I first noticed this when playing high school basketball. Some players crossed themselves before shooting free throws and more recently when football players knelt down in the end zone to give thanks for scoring. I'm sure that players have given thanks for scoring as long as there have been players but most haven't made a display of it before spectators, TV audiences and other players. I'm sure some politicians and chronic religious complainers (you know who you are) will soon propose a law outlawing these practices as being offensive to others who are unbelievers and those of us who never succeeded in scoring.

Bill Lund, Colorado Springs

No acknowledgement whatsoever

I chose to move to beautiful Colorado Springs over a year ago from "inside the beltway" (DC/Baltimore). I am a retired career federal employee who held both myself and my staff accountable for, and responsive to, the public. It is quite a shock to experience a different level of accountability and total unresponsiveness from my congressional representative.

Almost three months ago, I wrote a letter to Rep. Doug Lamborn seeking assistance from his office regarding issues (supported with factual data) with a federal agency. The letter was sent to his Colorado Springs office by priority mail. Tracking shows that it arrived Feb. 25.

As of today, I have yet to receive a response: 1. Sorry I can't help you; 2. We're looking into it; 3. Thank you for your letter... but; or 4. Go away, etc. No acknowledgement whatsoever.

Last year, my husband wrote Rep. Paul Ryan to point out his concerns regarding the recently passed 2013 sequestration bill. At least Rep. Ryan politely responded. He pointed out that because of congressional courtesy, my husband needed to contact his representative, Rep. Lamborn (which he did) to make his concerns known. Consistent with my experience cited above, Rep. Lamborn never responded. Over the past year I have read other letters in The Gazette sharing similar experiences. How very sad.
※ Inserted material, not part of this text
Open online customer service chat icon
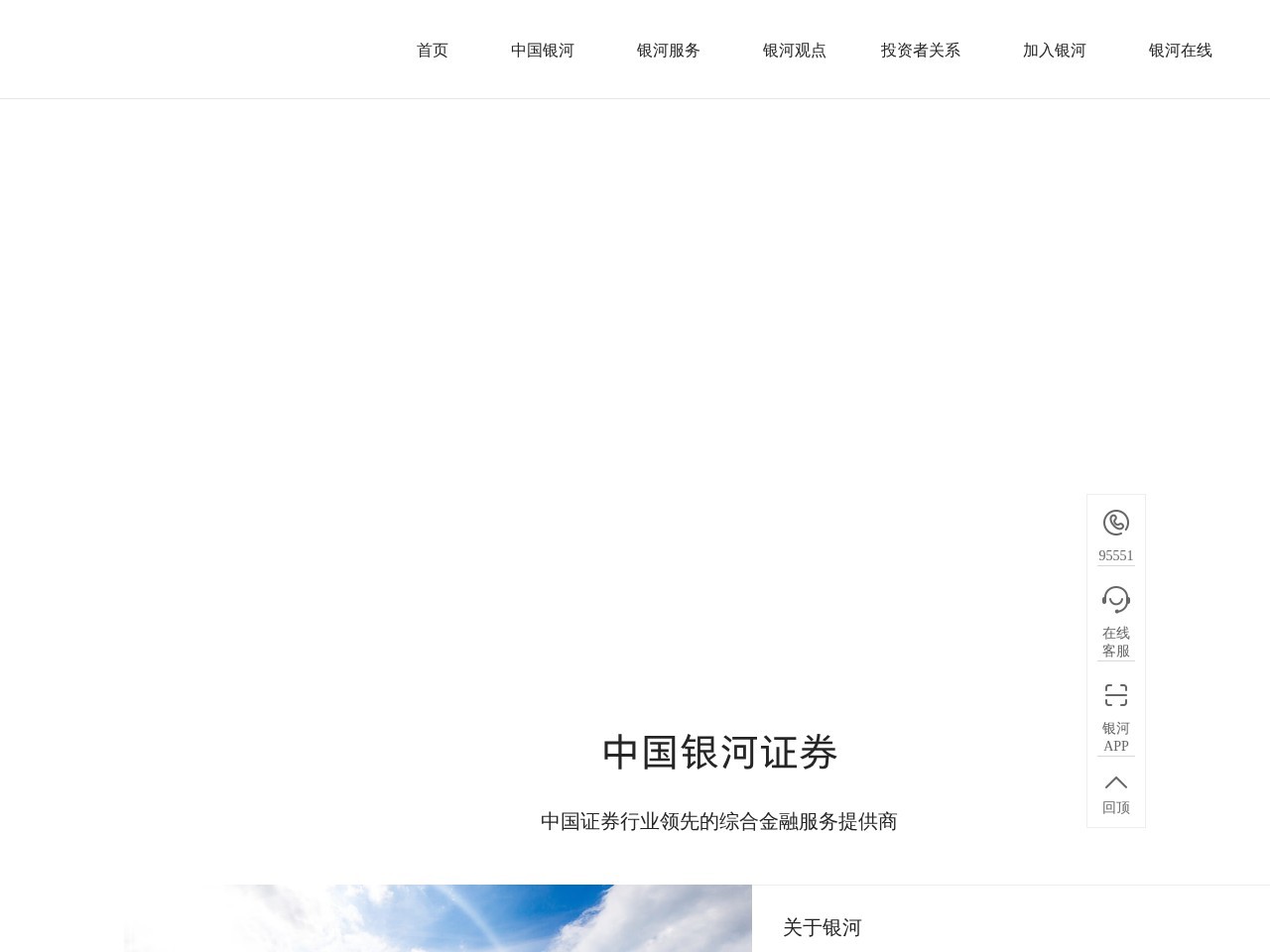The image size is (1270, 952). pyautogui.click(x=1116, y=599)
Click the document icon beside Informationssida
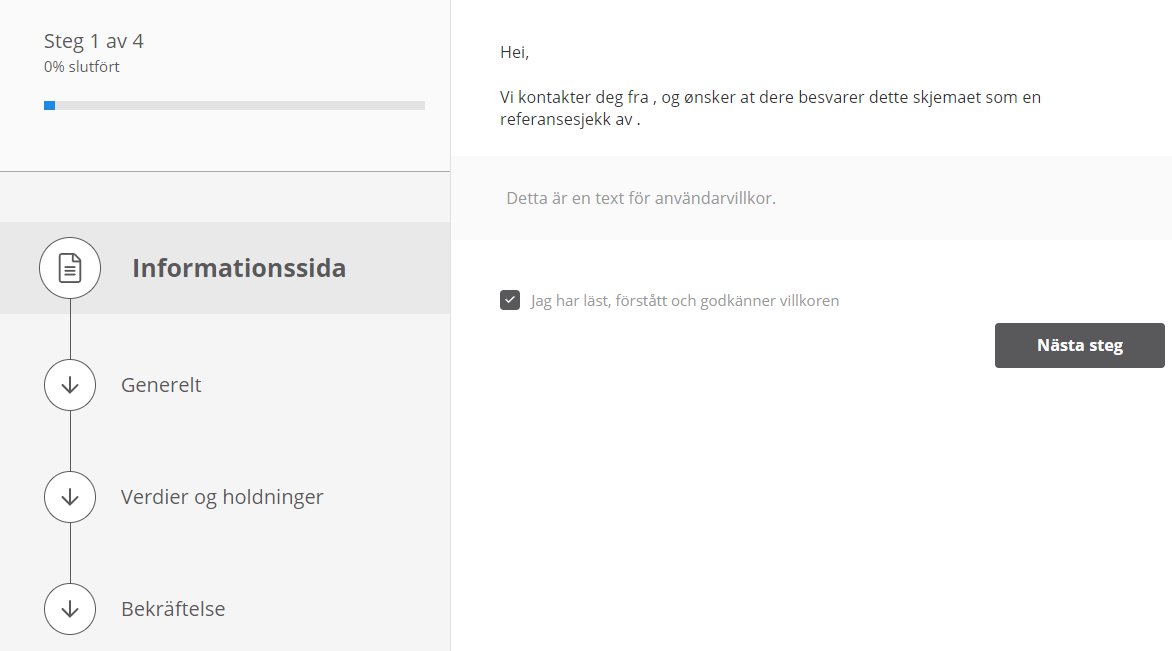This screenshot has height=651, width=1172. pyautogui.click(x=70, y=268)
I have worked with many political officials, both Republican and Democrat, and I have never experienced such disregard by an elected official or their staffers. Exactly how hard is it to have an acknowledgement letter template for staffers to send to constituents? Regardless of political party, as voting citizens we deserve to have our concerns acknowledged and issues addressed by our representative.

As we near an election cycle we have an opportunity to vote and send the message that the people of our district deserve to be heard, treated with respect.......and not taken for granted.
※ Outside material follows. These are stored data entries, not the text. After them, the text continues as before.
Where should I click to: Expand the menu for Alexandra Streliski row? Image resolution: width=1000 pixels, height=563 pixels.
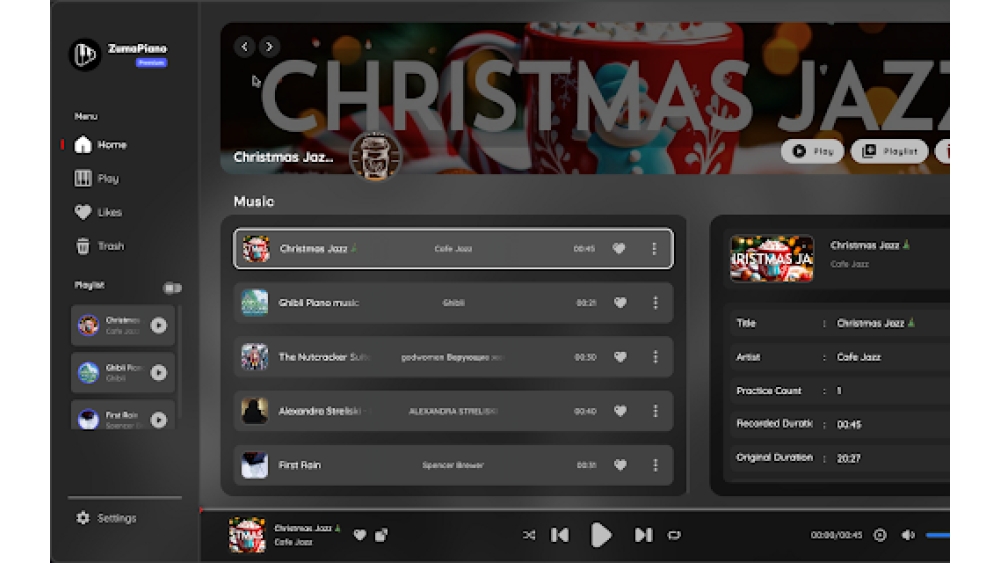[655, 411]
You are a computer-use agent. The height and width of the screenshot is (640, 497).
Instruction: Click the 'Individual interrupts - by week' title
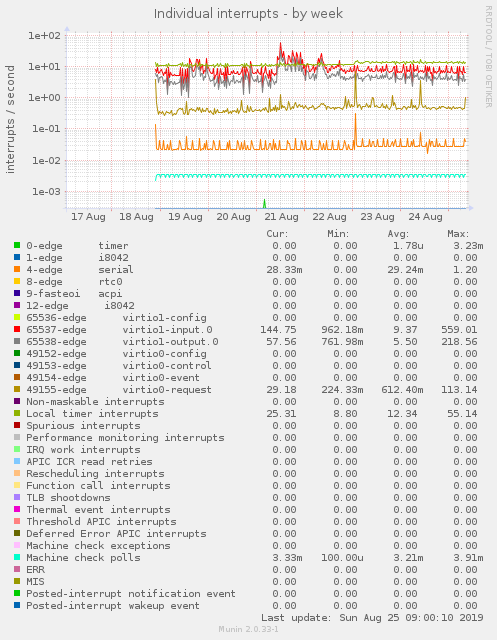coord(248,13)
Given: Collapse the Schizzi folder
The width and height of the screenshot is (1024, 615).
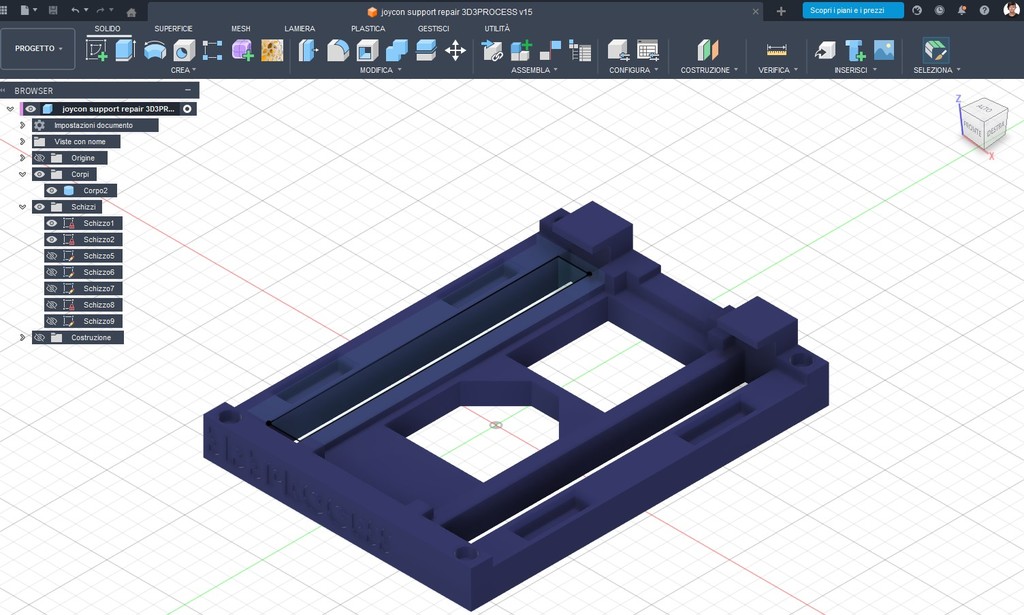Looking at the screenshot, I should tap(23, 207).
Theresa Pratt, Colorado Springs

A well-functioning democracy

This recent editorials testified to issues critical to a well-functioning democracy. First, Steve Shuck wrote eloquently about disagreements and civil discourse. Unfortunately, he limited this to only conservatives, not seeing the wider picture of all political players. Second, Joan Neugebauer hung out Diane Feinstein for comments disparaging to our veterans. A quick fact check dispels the comments as untrue and badly misconstrued. Please, no one news source provides a balanced sharing of "facts."

Democracy requires civil dialogue and critical thinking by all.

Casey Tencick, Colorado Springs

Is there anyone out there?

Is there anyone out there that lives on a pothole-free street? Is there anyone out there drives on a pothole street? Are there any springtime robins out there? Is there anyone out there who has seen any pothole repair in process? Is there anyone out there responsible for pothole repair? Is there anyone out there being paid for pothole repair?

Is there anyone out that can fix the public pothole scam? Is there anyone out there who can persuade Colorado Springs visitors there are no potholes?

Is there anyone out there who really cares?

Rod Albertson, Colorado Springs

An unforgettable night for honoree

It's only right that Sheriff Terry Maketa let someone in the ranks who deserve the One Hundred Club award. It's just a shame that Maketa or his undersheriff won't be around to present the award (both unavailable same time, hmm).

I would have every available deputy there to give that award and make it an unforgettable night for officer Ed Kafel.